Build in blocks and test rigorously
Ideally IT solutions will be built and tested in blocks, so you can consider the risks and solutions in a functional way. You can consider for example your network, WAN/LAN, storage and data protection.
Plans for each then need to be tested in a rigorous way with likely scenarios. What if, for example, a particular machine fails? What happens if the power supply cuts out? What happens in the case of a crypto virus? Do you have back-ups? Are they on site? Do you have a failover set-up in case of system failure? Is the second system on site or in a completely different geography? What do I with my staff – can they work from home? Are there enough laptops?
These will drive out and validate (or not) assumptions on managing during a business continuity event. For example if your company is infected with a crypto virus and has infected the main servers, it will also have replicated across to your other sites, therefore your only option is to restore from back-ups or have a technology solution that allows you to roll back before the virus was unleashed.
Cloud is not the only answer
It can be tempting to think cloud can solve all the problems, but that is not always the case. Data in the cloud is not automatically backed up and is not necessarily replicated to a second site. These are options on some public cloud services, but they are often expensive and under used, as a result.
Despite being cloud-based, a company’s Office365 environment can still get a virus and become corrupted. If you have not put the IT systems in place to back that data up, then it will be lost. If for example, the cloud goes down, you need to consider a failover system.
The interesting part of this is the public cloud doesn’t go down very often, but when it does it is impossible to tell you how long it will be out of action for. Businesses must therefore consider when to invoke disaster recover in that instance.
Know your core systems
One solution that some companies adopt is running core systems and storage on infrastructure that they know and trust. This means knowing where it is and what it is, so it meets their performance criteria. Businesses also consider how this system is backed up including what network it is plugged into, ensuring it has a wireless router as standby, that the failover system is at least 50 miles away on a separate IP provider, that the replication is tested and that the data protection technology works and is tested.
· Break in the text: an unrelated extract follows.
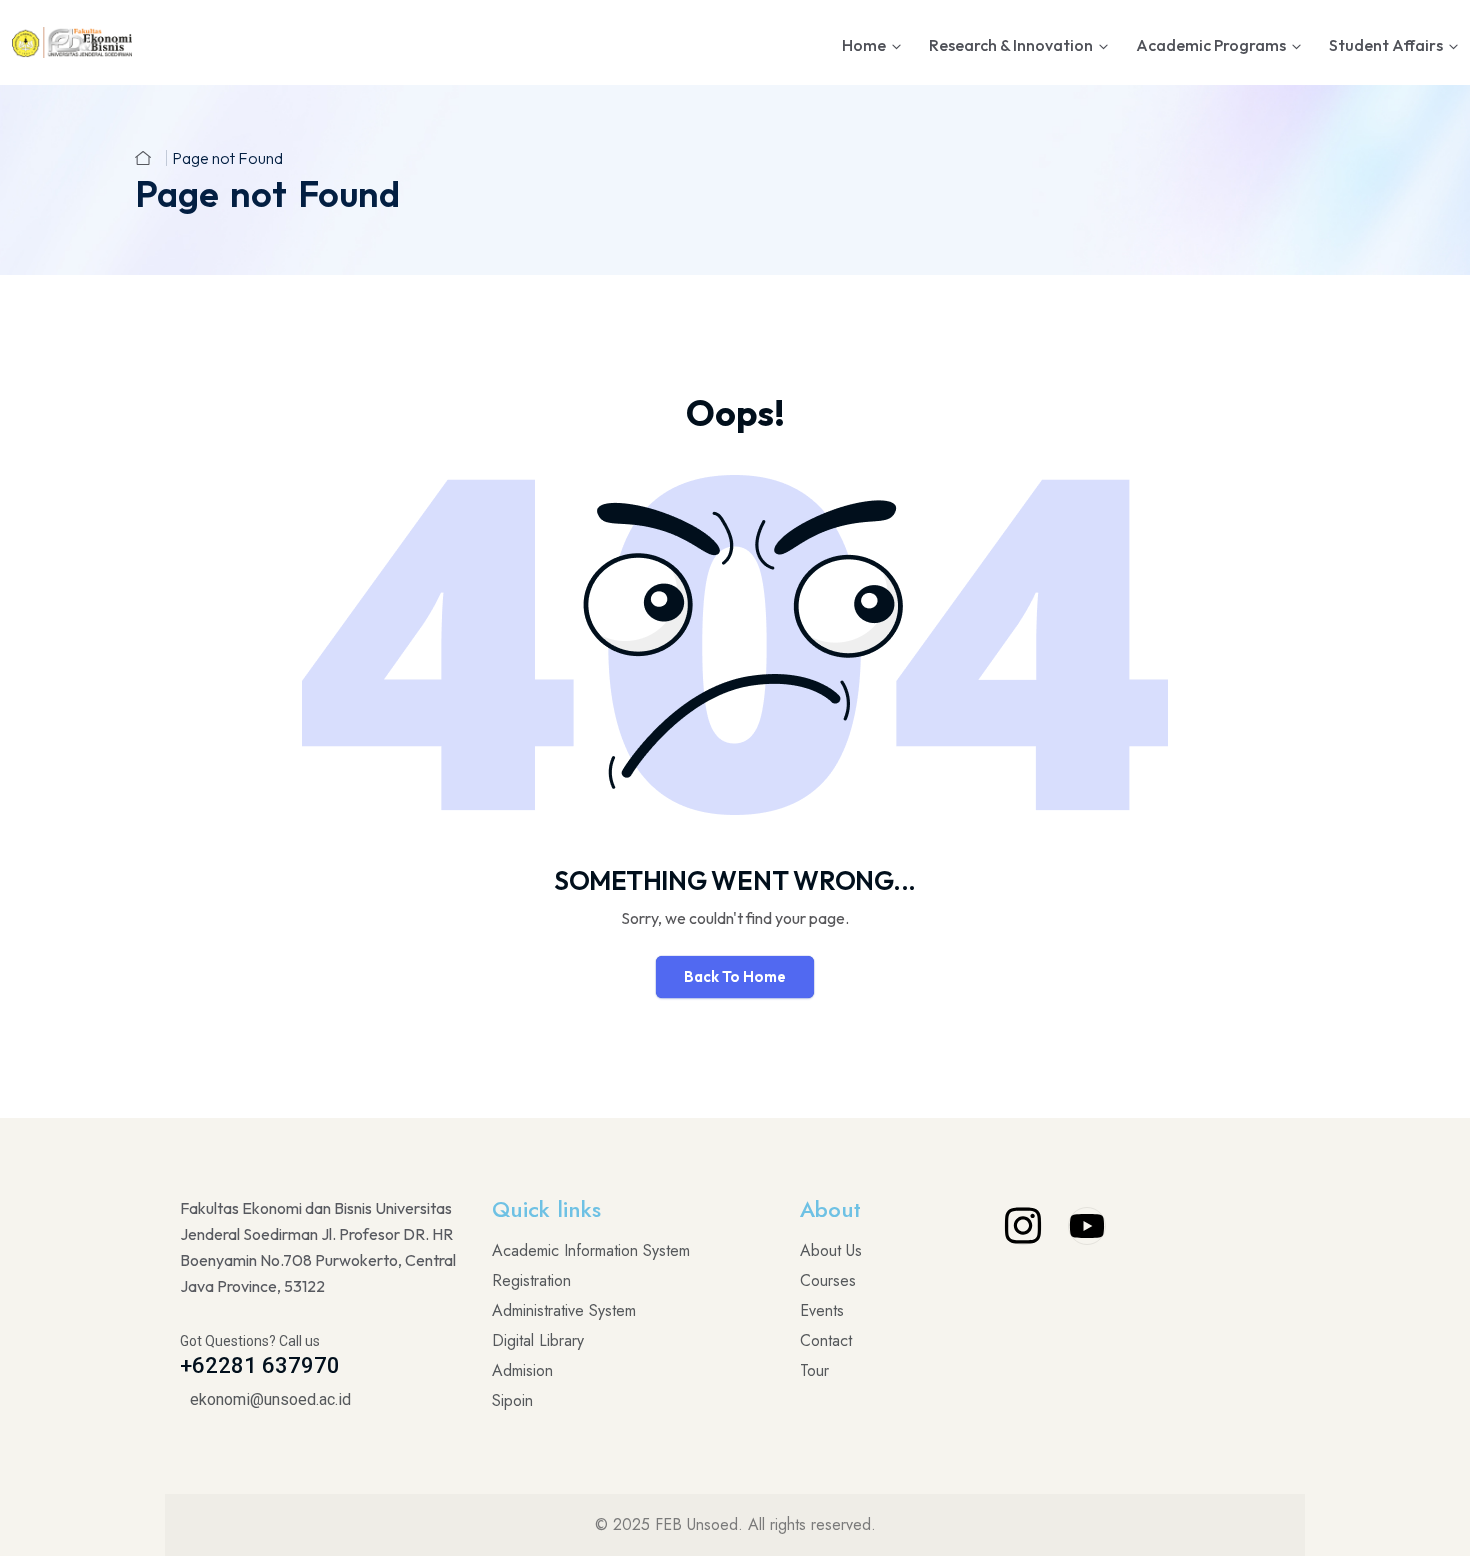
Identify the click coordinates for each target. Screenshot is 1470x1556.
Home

This gives business much better knowledge and control in a business continuity event such as a power outage. Businesses can get direct feedback about the length of outage meaning they have better visibility and ability to make the right decisions.
Plan and prioritise
When making a plan you need to consider the risks and your objectives. A useful approach towards technology can be to consider how it can help mitigate these risks and help you meet your objectives. When considering budget, there is no upper limit to what you can spend, instead focus on your priorities and then have the board sign them off.
Spending a day brainstorming is a good way of working out what concerns your organisation the most and what will have the most detrimental impact should it go wrong. Needless to say, something that has a high risk of impact needs to be prioritised. In terms of the executor of any business continuity plan, as the saying goes, don’t put your eggs in one basket – involving numerous people and hence ensuring more than one person is trained in the business continuity plan will significantly mitigate the impact of any event.